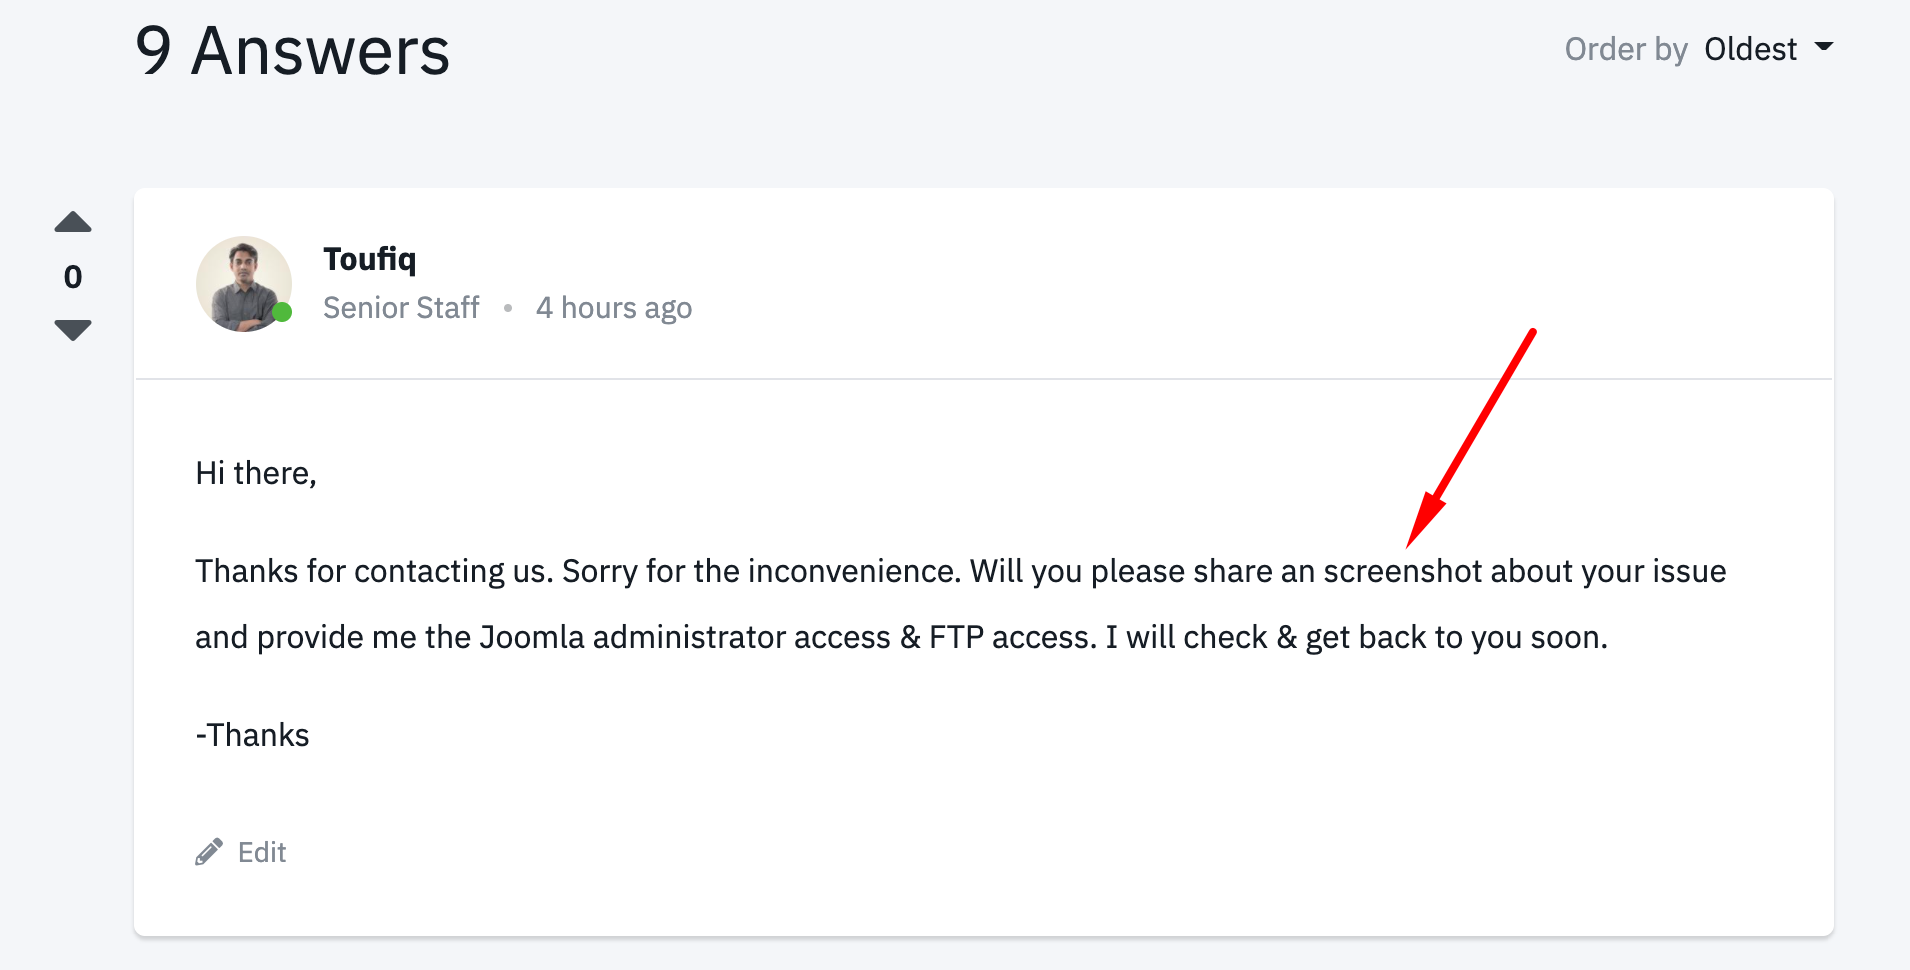Click the author name Toufiq

point(369,259)
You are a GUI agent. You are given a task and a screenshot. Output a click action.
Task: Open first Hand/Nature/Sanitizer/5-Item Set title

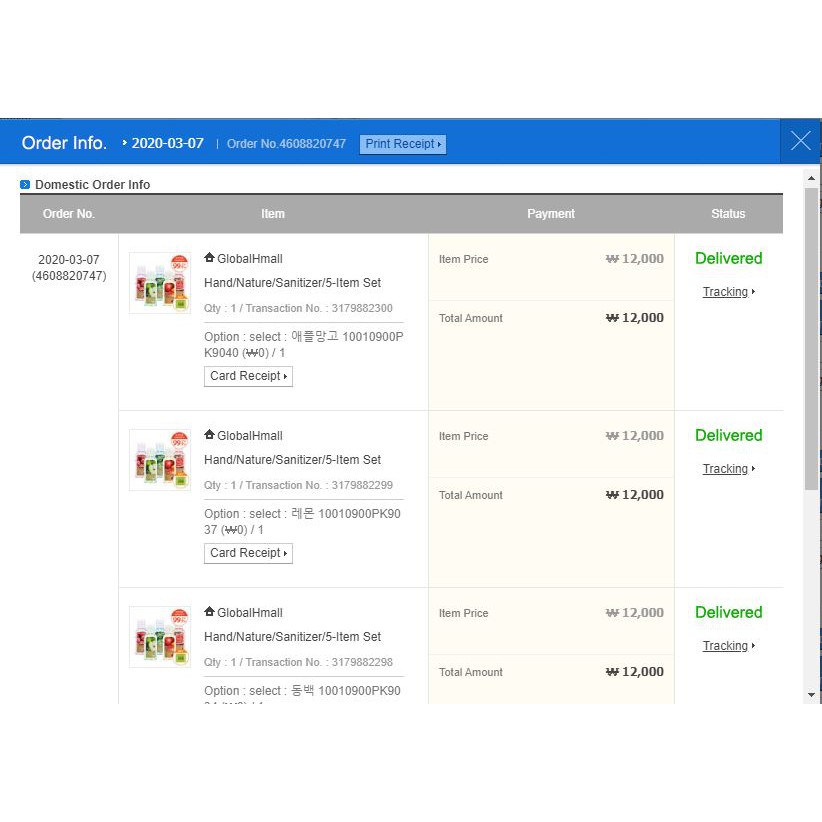(292, 283)
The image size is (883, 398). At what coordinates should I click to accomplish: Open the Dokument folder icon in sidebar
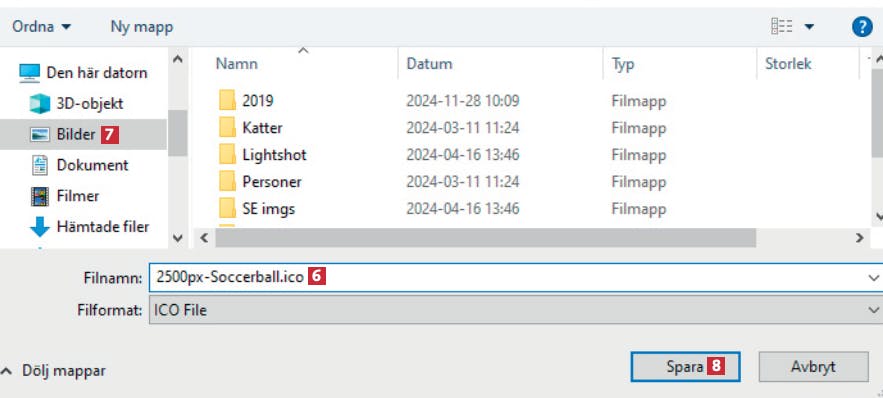pyautogui.click(x=40, y=165)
━━━━
Formatieren Sie die obige Auflistung als Markdown-Tabelle mit den Spalten „Nummer“ und „Zeile“ und lassen Sie Leerzeilen aus. Die Bilder gehören nicht in die Antwort.

**Ausgabe dieser Übung**
| Nummer | Zeile |
|---|---|
| 1 | Click the author name Toufiq |
| 2 | point(369,259) |
| 3 | You are a GUI agent. You are given a task and a screenshot. Output a click action. |
| 4 | Task: Open first Hand/Nature/Sanitizer/5-Item Set title |
| 5 | (292, 283) |
| 6 | The image size is (883, 398). At what coordinates should I click to accomplish: Open the Dokument folder icon in sidebar |
| 7 | pyautogui.click(x=40, y=165) |